Top to bottom, give the entries again exactly as written.

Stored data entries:
= = = = = = =

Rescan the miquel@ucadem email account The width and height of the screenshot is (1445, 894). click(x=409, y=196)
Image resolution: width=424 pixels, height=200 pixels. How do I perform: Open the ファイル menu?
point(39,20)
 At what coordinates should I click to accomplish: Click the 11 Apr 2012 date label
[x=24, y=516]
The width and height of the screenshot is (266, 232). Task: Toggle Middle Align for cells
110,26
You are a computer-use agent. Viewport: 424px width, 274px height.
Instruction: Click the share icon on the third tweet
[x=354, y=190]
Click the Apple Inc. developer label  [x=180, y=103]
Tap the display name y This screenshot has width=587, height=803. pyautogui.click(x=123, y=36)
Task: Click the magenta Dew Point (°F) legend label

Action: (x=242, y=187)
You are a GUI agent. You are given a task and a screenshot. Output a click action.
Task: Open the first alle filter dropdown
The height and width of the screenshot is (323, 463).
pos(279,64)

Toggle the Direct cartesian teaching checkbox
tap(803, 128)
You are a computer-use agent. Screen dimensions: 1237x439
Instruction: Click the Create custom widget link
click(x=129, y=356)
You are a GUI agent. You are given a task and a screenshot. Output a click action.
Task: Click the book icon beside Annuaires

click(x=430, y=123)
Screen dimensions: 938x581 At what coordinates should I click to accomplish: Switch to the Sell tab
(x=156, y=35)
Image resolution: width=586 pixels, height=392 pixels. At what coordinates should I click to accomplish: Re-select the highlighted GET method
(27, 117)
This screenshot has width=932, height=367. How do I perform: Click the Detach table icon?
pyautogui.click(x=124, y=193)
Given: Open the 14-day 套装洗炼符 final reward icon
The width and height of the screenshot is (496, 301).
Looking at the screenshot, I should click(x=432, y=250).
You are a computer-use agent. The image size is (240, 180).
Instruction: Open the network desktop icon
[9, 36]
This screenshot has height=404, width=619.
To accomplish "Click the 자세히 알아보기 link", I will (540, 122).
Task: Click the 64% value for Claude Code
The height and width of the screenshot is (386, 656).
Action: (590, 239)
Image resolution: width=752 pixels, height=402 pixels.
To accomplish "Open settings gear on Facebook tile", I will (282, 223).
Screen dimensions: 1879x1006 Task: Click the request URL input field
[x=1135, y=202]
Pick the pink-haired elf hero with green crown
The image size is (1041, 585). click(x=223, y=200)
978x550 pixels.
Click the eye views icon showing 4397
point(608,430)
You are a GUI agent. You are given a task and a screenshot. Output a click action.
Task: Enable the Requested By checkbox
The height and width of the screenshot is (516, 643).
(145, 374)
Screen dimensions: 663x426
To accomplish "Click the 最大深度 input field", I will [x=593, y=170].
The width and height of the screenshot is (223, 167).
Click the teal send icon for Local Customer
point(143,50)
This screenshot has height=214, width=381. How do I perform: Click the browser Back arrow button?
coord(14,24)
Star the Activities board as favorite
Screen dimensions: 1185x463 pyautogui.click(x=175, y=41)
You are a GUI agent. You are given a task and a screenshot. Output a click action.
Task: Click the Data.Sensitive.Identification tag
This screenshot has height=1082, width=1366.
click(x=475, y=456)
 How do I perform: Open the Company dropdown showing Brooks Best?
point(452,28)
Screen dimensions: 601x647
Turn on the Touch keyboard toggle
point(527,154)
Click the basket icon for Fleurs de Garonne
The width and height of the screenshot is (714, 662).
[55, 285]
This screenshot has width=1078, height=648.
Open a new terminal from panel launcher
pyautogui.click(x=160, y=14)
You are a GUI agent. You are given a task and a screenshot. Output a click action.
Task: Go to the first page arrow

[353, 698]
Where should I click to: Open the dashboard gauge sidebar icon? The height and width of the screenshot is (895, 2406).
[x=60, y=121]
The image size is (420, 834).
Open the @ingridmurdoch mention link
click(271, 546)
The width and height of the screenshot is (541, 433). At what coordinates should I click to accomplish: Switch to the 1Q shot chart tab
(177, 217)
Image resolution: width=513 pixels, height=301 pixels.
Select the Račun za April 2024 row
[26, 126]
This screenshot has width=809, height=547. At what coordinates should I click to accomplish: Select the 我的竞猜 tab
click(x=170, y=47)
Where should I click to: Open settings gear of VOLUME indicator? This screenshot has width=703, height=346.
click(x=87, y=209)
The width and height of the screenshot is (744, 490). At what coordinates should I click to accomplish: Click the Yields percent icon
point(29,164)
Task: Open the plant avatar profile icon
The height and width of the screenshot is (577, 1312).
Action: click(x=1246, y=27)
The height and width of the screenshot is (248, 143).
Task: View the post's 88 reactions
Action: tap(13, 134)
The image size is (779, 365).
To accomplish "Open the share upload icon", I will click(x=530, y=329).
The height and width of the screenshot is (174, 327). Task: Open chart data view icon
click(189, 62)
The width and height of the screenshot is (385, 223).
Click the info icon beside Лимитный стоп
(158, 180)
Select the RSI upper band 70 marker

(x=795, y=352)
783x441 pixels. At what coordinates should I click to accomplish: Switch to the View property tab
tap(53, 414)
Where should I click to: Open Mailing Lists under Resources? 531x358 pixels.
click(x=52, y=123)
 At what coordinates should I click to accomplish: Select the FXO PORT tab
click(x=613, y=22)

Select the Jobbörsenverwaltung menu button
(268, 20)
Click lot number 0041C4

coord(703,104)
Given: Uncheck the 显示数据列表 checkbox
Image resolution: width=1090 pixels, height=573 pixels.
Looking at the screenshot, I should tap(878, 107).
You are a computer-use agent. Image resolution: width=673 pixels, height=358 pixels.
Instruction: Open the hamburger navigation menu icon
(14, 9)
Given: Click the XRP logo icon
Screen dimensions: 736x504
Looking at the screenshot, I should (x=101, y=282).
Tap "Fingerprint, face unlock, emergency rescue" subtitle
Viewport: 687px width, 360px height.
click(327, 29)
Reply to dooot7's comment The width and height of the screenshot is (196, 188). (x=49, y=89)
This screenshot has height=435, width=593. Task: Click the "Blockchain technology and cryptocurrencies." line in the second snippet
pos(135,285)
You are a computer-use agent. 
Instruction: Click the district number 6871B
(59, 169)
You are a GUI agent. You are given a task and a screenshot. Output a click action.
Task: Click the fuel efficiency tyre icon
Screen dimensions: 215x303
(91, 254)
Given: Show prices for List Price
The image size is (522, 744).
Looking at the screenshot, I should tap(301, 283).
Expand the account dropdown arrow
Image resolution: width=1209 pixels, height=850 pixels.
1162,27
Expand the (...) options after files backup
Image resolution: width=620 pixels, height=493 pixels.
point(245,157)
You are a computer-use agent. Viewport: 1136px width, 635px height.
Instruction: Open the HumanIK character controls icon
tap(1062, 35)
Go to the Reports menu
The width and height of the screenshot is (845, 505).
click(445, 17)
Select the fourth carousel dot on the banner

= = = = = = =

**Answer for the task**:
Rescan the miquel@ucadem email account The width and height of the screenshot is (1445, 894). click(x=409, y=196)
Image resolution: width=424 pixels, height=200 pixels. How do I perform: Open the ファイル menu?
point(39,20)
 At what coordinates should I click to accomplish: Click the 11 Apr 2012 date label
[x=24, y=516]
The width and height of the screenshot is (266, 232). Task: Toggle Middle Align for cells
110,26
You are a computer-use agent. Viewport: 424px width, 274px height.
Instruction: Click the share icon on the third tweet
[x=354, y=190]
Click the Apple Inc. developer label  [x=180, y=103]
Tap the display name y This screenshot has width=587, height=803. pyautogui.click(x=123, y=36)
Task: Click the magenta Dew Point (°F) legend label

Action: (x=242, y=187)
You are a GUI agent. You are given a task and a screenshot. Output a click action.
Task: Open the first alle filter dropdown
The height and width of the screenshot is (323, 463).
pos(279,64)

Toggle the Direct cartesian teaching checkbox
tap(803, 128)
You are a computer-use agent. Screen dimensions: 1237x439
Instruction: Click the Create custom widget link
click(x=129, y=356)
You are a GUI agent. You are given a task and a screenshot. Output a click action.
Task: Click the book icon beside Annuaires

click(x=430, y=123)
Screen dimensions: 938x581 At what coordinates should I click to accomplish: Switch to the Sell tab
(x=156, y=35)
Image resolution: width=586 pixels, height=392 pixels. At what coordinates should I click to accomplish: Re-select the highlighted GET method
(27, 117)
This screenshot has width=932, height=367. How do I perform: Click the Detach table icon?
pyautogui.click(x=124, y=193)
Given: Open the 14-day 套装洗炼符 final reward icon
The width and height of the screenshot is (496, 301).
Looking at the screenshot, I should click(x=432, y=250).
You are a computer-use agent. The image size is (240, 180).
Instruction: Open the network desktop icon
[9, 36]
This screenshot has height=404, width=619.
To accomplish "Click the 자세히 알아보기 link", I will (540, 122).
Task: Click the 64% value for Claude Code
The height and width of the screenshot is (386, 656).
Action: (590, 239)
Image resolution: width=752 pixels, height=402 pixels.
To accomplish "Open settings gear on Facebook tile", I will (282, 223).
Screen dimensions: 1879x1006 Task: Click the request URL input field
[x=1135, y=202]
Pick the pink-haired elf hero with green crown
The image size is (1041, 585). click(x=223, y=200)
978x550 pixels.
Click the eye views icon showing 4397
point(608,430)
You are a GUI agent. You are given a task and a screenshot. Output a click action.
Task: Enable the Requested By checkbox
The height and width of the screenshot is (516, 643).
(145, 374)
Screen dimensions: 663x426
To accomplish "Click the 最大深度 input field", I will [x=593, y=170].
The width and height of the screenshot is (223, 167).
Click the teal send icon for Local Customer
point(143,50)
This screenshot has height=214, width=381. How do I perform: Click the browser Back arrow button?
coord(14,24)
Star the Activities board as favorite
Screen dimensions: 1185x463 pyautogui.click(x=175, y=41)
You are a GUI agent. You are given a task and a screenshot. Output a click action.
Task: Click the Data.Sensitive.Identification tag
This screenshot has height=1082, width=1366.
click(x=475, y=456)
 How do I perform: Open the Company dropdown showing Brooks Best?
point(452,28)
Screen dimensions: 601x647
Turn on the Touch keyboard toggle
point(527,154)
Click the basket icon for Fleurs de Garonne
The width and height of the screenshot is (714, 662).
[55, 285]
This screenshot has width=1078, height=648.
Open a new terminal from panel launcher
pyautogui.click(x=160, y=14)
You are a GUI agent. You are given a task and a screenshot. Output a click action.
Task: Go to the first page arrow

[353, 698]
Where should I click to: Open the dashboard gauge sidebar icon? The height and width of the screenshot is (895, 2406).
[x=60, y=121]
The image size is (420, 834).
Open the @ingridmurdoch mention link
click(271, 546)
The width and height of the screenshot is (541, 433). At what coordinates should I click to accomplish: Switch to the 1Q shot chart tab
(177, 217)
Image resolution: width=513 pixels, height=301 pixels.
Select the Račun za April 2024 row
[26, 126]
This screenshot has width=809, height=547. At what coordinates should I click to accomplish: Select the 我的竞猜 tab
click(x=170, y=47)
Where should I click to: Open settings gear of VOLUME indicator? This screenshot has width=703, height=346.
click(x=87, y=209)
The width and height of the screenshot is (744, 490). At what coordinates should I click to accomplish: Click the Yields percent icon
point(29,164)
Task: Open the plant avatar profile icon
The height and width of the screenshot is (577, 1312).
Action: click(x=1246, y=27)
The height and width of the screenshot is (248, 143).
Task: View the post's 88 reactions
Action: tap(13, 134)
The image size is (779, 365).
To accomplish "Open the share upload icon", I will click(x=530, y=329).
The height and width of the screenshot is (174, 327). Task: Open chart data view icon
click(189, 62)
The width and height of the screenshot is (385, 223).
Click the info icon beside Лимитный стоп
(158, 180)
Select the RSI upper band 70 marker

(x=795, y=352)
783x441 pixels. At what coordinates should I click to accomplish: Switch to the View property tab
tap(53, 414)
Where should I click to: Open Mailing Lists under Resources? 531x358 pixels.
click(x=52, y=123)
 At what coordinates should I click to accomplish: Select the FXO PORT tab
click(x=613, y=22)

Select the Jobbörsenverwaltung menu button
(268, 20)
Click lot number 0041C4

coord(703,104)
Given: Uncheck the 显示数据列表 checkbox
Image resolution: width=1090 pixels, height=573 pixels.
Looking at the screenshot, I should tap(878, 107).
You are a computer-use agent. Image resolution: width=673 pixels, height=358 pixels.
Instruction: Open the hamburger navigation menu icon
(14, 9)
Given: Click the XRP logo icon
Screen dimensions: 736x504
Looking at the screenshot, I should (x=101, y=282).
Tap "Fingerprint, face unlock, emergency rescue" subtitle
Viewport: 687px width, 360px height.
click(327, 29)
Reply to dooot7's comment The width and height of the screenshot is (196, 188). (x=49, y=89)
This screenshot has height=435, width=593. Task: Click the "Blockchain technology and cryptocurrencies." line in the second snippet
pos(135,285)
You are a computer-use agent. 
Instruction: Click the district number 6871B
(59, 169)
You are a GUI agent. You are given a task and a screenshot. Output a click action.
Task: Click the fuel efficiency tyre icon
Screen dimensions: 215x303
(91, 254)
Given: Show prices for List Price
The image size is (522, 744).
Looking at the screenshot, I should tap(301, 283).
Expand the account dropdown arrow
Image resolution: width=1209 pixels, height=850 pixels.
1162,27
Expand the (...) options after files backup
Image resolution: width=620 pixels, height=493 pixels.
point(245,157)
You are a computer-use agent. Viewport: 1136px width, 635px height.
Instruction: Open the HumanIK character controls icon
tap(1062, 35)
Go to the Reports menu
The width and height of the screenshot is (845, 505).
click(445, 17)
Select the fourth carousel dot on the banner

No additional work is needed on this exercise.